Wazuh is a free, open source and enterprise-ready security monitoring solution for threat detection, integrity monitoring, incident response and compliance. This integration allows you to send Wazuh logs to your Logz.io SIEM account.

Configuration

Before you begin, you’ll need:

Configure Wazuh for JSON logging

In the Wazuh configuration file (/var/ossec/etc/ossec.conf), find the <logging> tag, and set the <log_format> property to json.

<logging>
  <log_format>json</log_format>
</logging>

Restart Wazuh.

sudo systemctl restart wazuh-manager
Download the Logz.io public certificate to your credentials server

For HTTPS shipping, download the Logz.io public certificate to your certificate authority folder.

sudo curl https://raw.githubusercontent.com/logzio/public-certificates/master/AAACertificateServices.crt --create-dirs -o /etc/pki/tls/certs/COMODORSADomainValidationSecureServerCA.crt
Add Wazuh as an input

In the Filebeat configuration file (/etc/filebeat/filebeat.yml), add Wazuh to the filebeat.inputs section.

Replace <<LOG-SHIPPING-TOKEN>> with the token of the account you want to ship to.

Filebeat requires a file extension specified for the log input.

# ...
filebeat.inputs:
- type: filestream

  paths:
  - /var/ossec/logs/alerts/alerts.json

  fields:
    logzio_codec: json

    # Your Logz.io account token. You can find your token at
    #  https://app.logz.io/#/dashboard/settings/manage-accounts
    token: <<LOG-SHIPPING-TOKEN>>
    type: wazuh
  fields_under_root: true
  encoding: utf-8
  ignore_older: 3h

If you’re running Filebeat 7 to 8.1, paste the code block below instead:

# ...
filebeat.inputs:
- type: log

  paths:
  - /var/ossec/logs/alerts/alerts.json

  fields:
    logzio_codec: json

    # Your Logz.io account token. You can find your token at
    #  https://app.logz.io/#/dashboard/settings/manage-accounts
    token: <<LOG-SHIPPING-TOKEN>>
    type: wazuh
  fields_under_root: true
  encoding: utf-8
  ignore_older: 3h
Set Logz.io as the output

If Logz.io is not an output, add it now. Remove all other outputs.

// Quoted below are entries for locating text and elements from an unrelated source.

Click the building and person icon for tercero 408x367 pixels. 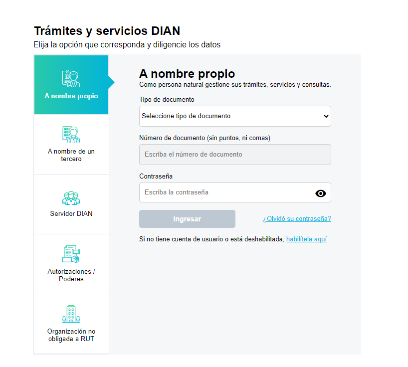[71, 135]
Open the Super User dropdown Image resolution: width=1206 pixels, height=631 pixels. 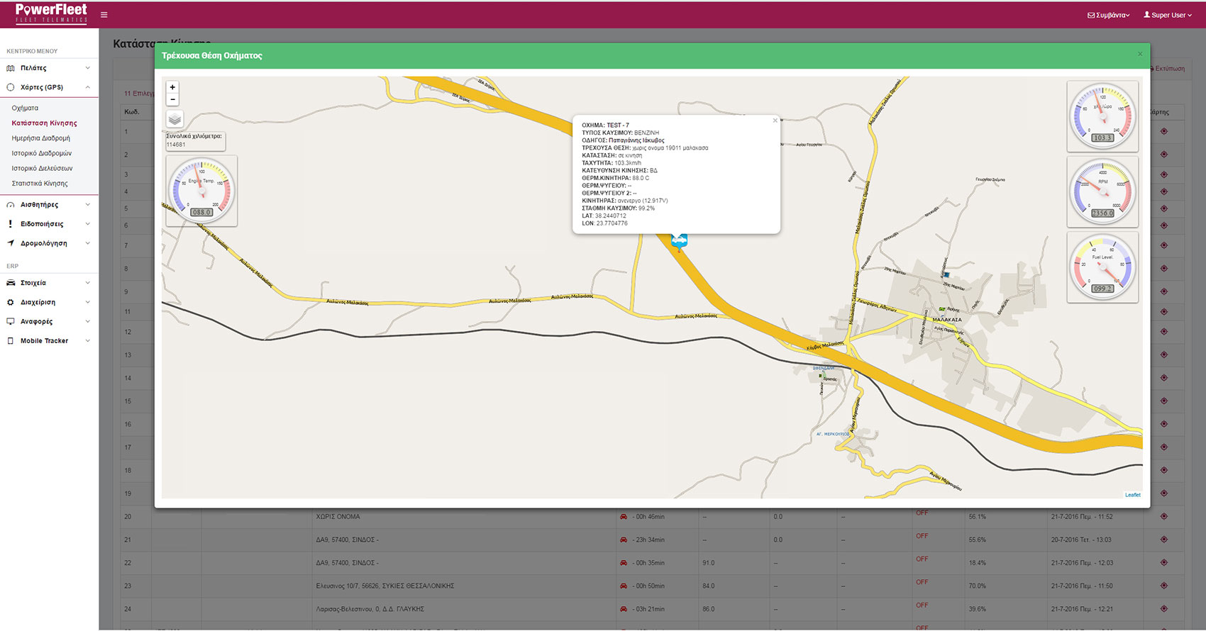pos(1167,15)
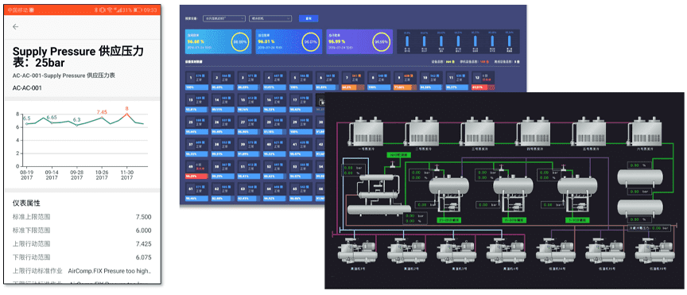Select the 六号蒸发冷 cooler unit icon
The height and width of the screenshot is (295, 687).
[x=645, y=131]
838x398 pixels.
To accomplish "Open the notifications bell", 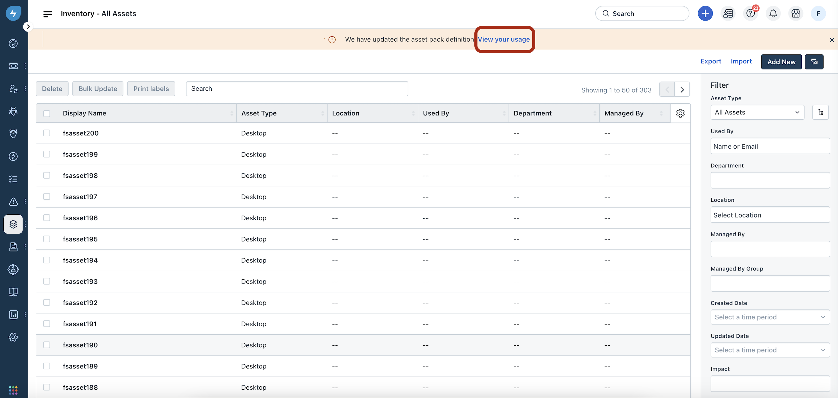I will pyautogui.click(x=773, y=13).
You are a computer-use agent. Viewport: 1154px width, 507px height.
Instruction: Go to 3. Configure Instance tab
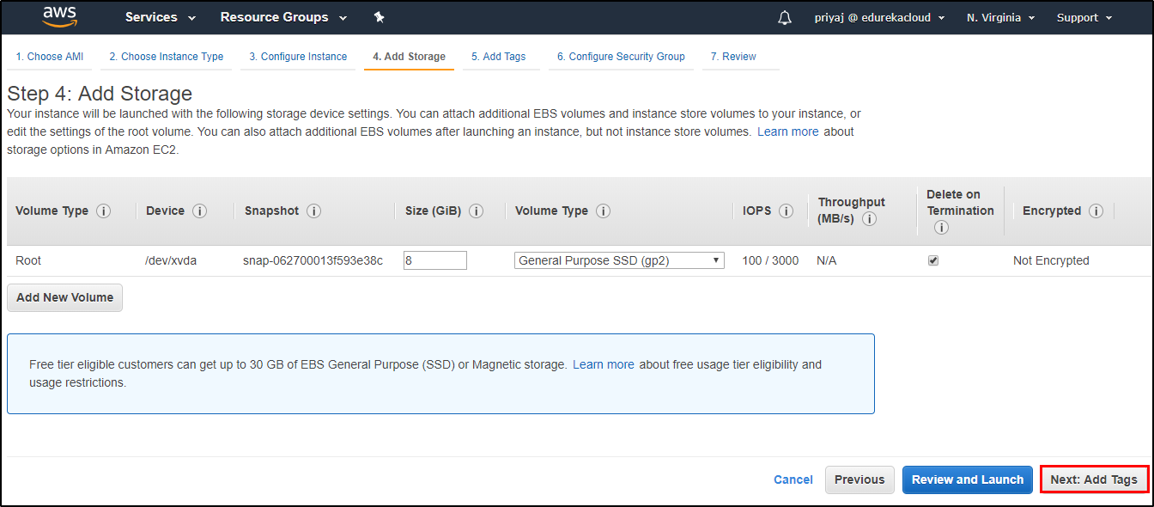tap(298, 57)
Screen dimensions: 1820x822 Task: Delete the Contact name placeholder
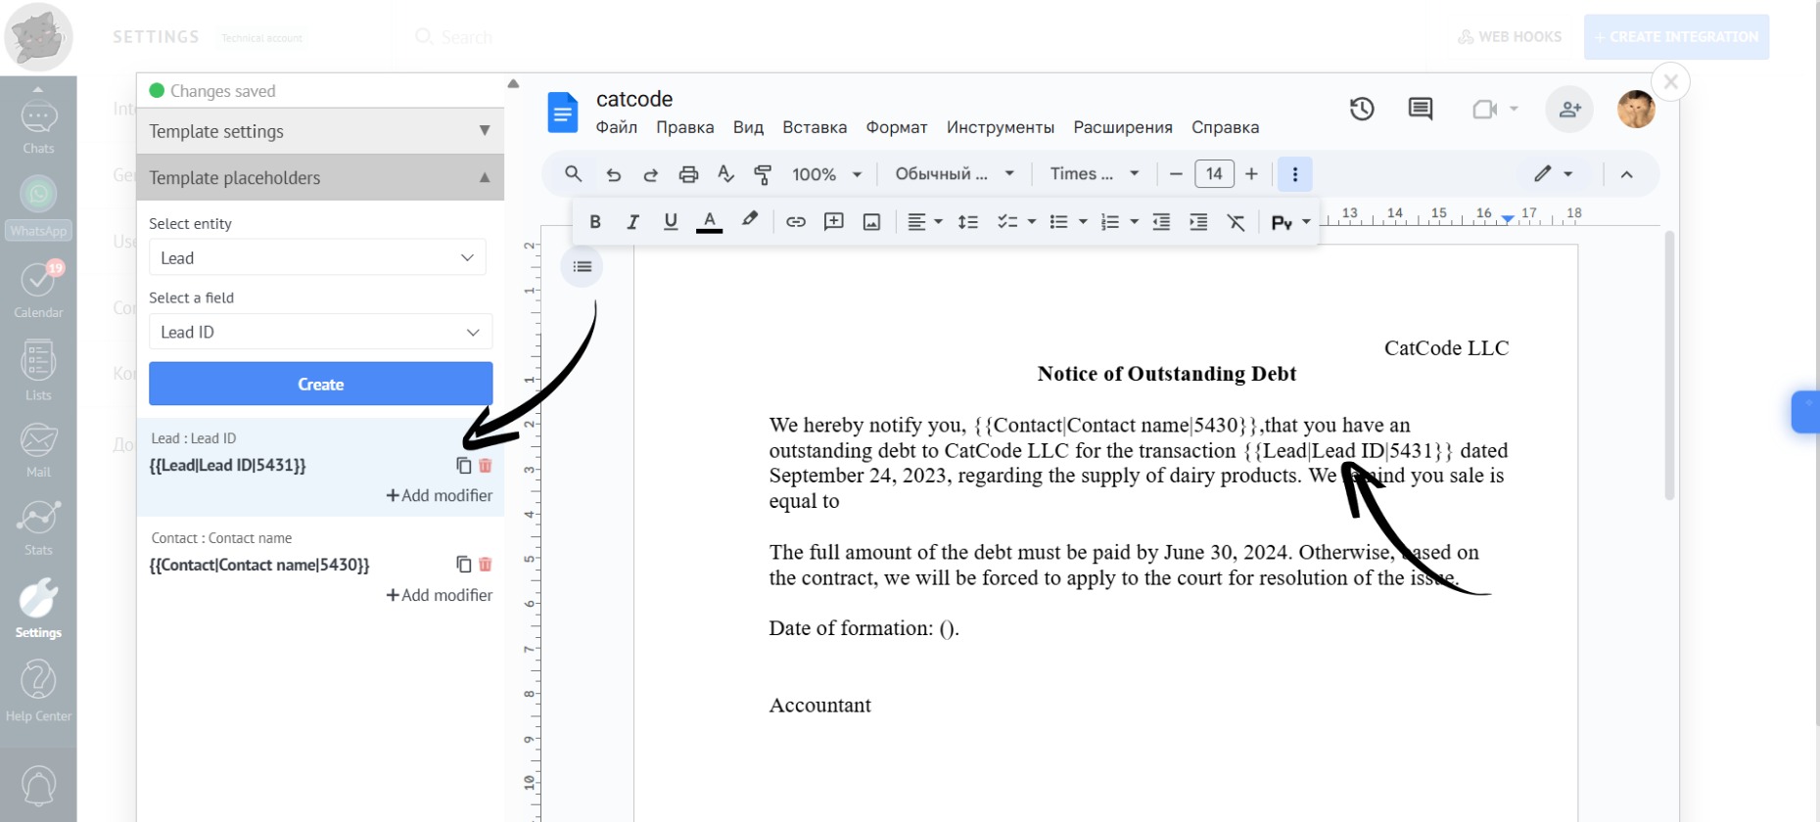point(486,565)
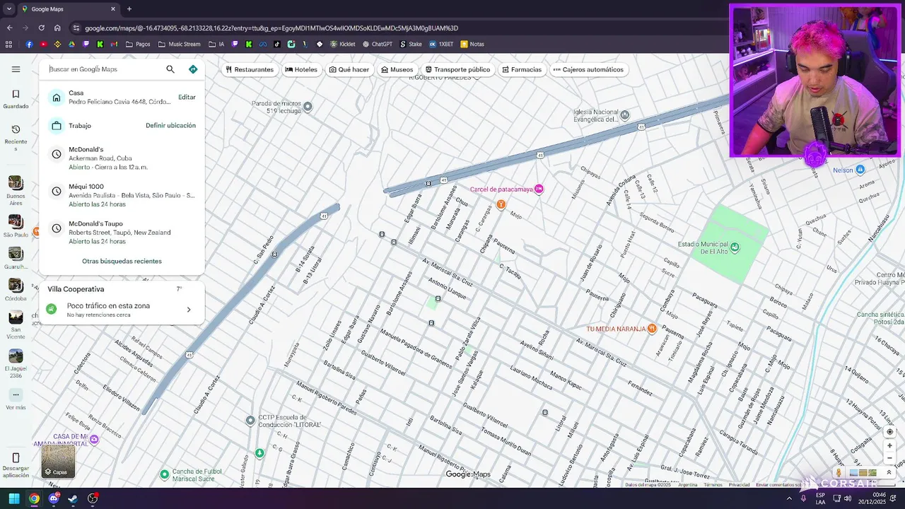
Task: Zoom in with the plus button
Action: click(x=889, y=445)
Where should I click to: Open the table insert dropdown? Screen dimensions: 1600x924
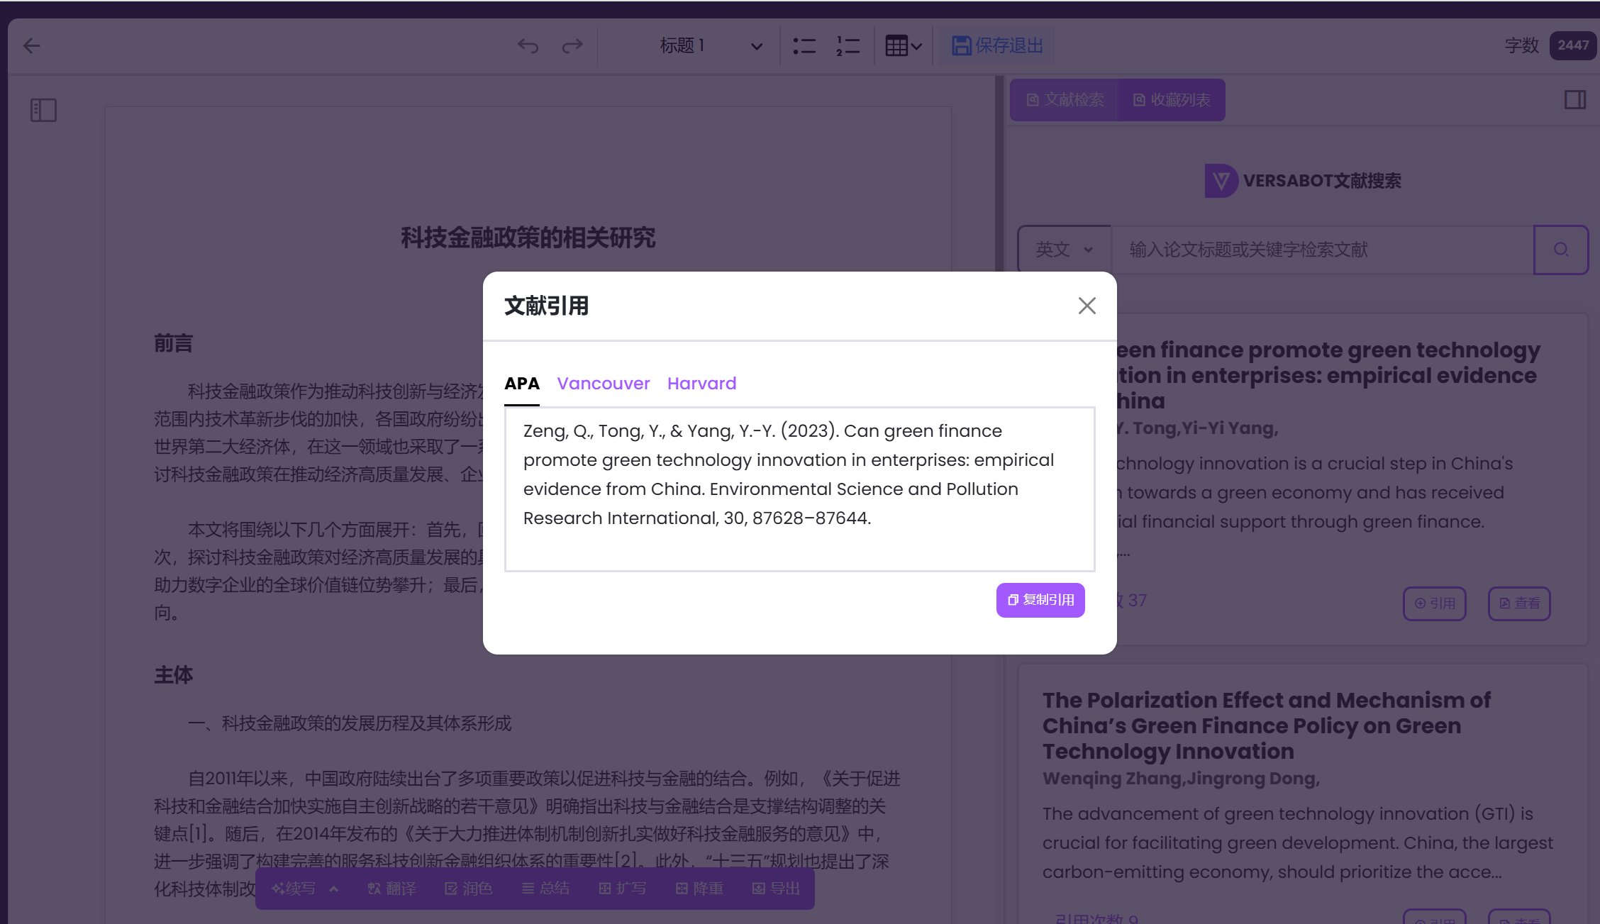point(904,46)
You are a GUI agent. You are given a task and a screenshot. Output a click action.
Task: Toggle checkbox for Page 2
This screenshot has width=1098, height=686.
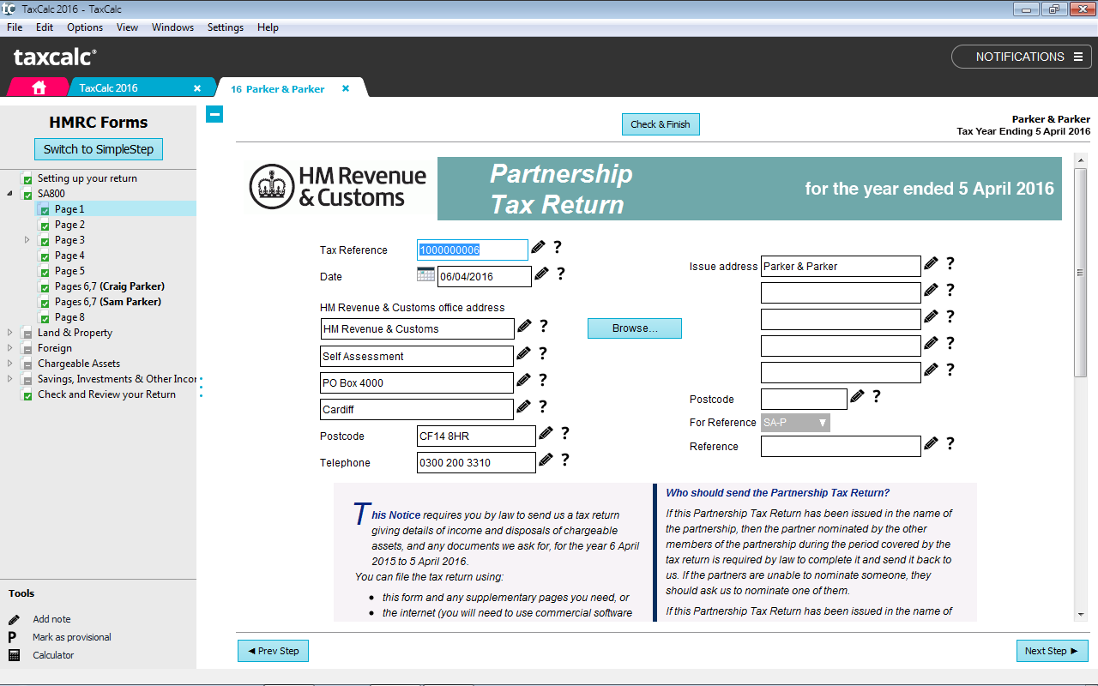click(45, 226)
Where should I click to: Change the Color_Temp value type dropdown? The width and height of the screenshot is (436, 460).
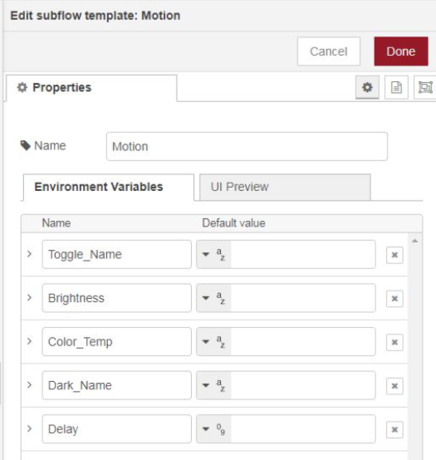coord(213,342)
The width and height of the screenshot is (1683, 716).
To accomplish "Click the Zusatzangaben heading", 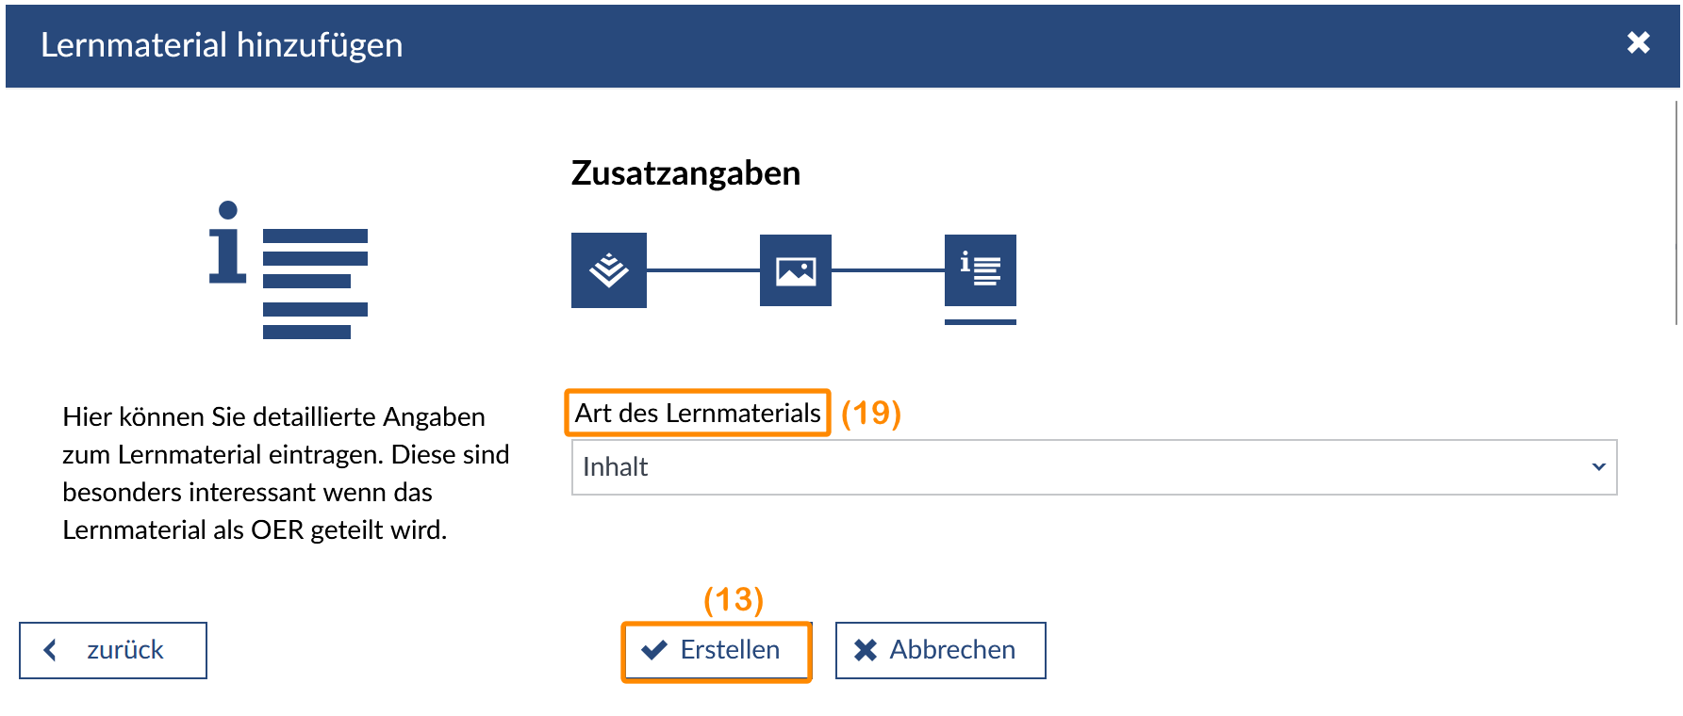I will pos(685,172).
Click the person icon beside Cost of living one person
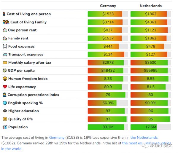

Replace <<LISTENER-HOST>> with the host for your region. For example, listener.logz.io if your account is hosted on AWS US East, or listener-nl.logz.io if hosted on Azure West Europe. The required port depends whether HTTP or HTTPS is used: HTTP = 8070, HTTPS = 8071.

# ...
output.logstash:
  hosts: ["<<LISTENER-HOST>>:5015"]
  ssl:
    certificate_authorities: ['/etc/pki/tls/certs/COMODORSADomainValidationSecureServerCA.crt']
Start Filebeat

Start or restart Filebeat for the changes to take effect.

Check Logz.io for your logs

Give your logs some time to get from your system to ours, and then open Open Search Dashboards.

You can search for type:wazuh to filter for your logs. Your logs should be already parsed thanks to the Logz.io preconfigured parsing pipeline.

If you still don’t see your logs, see Filebeat troubleshooting.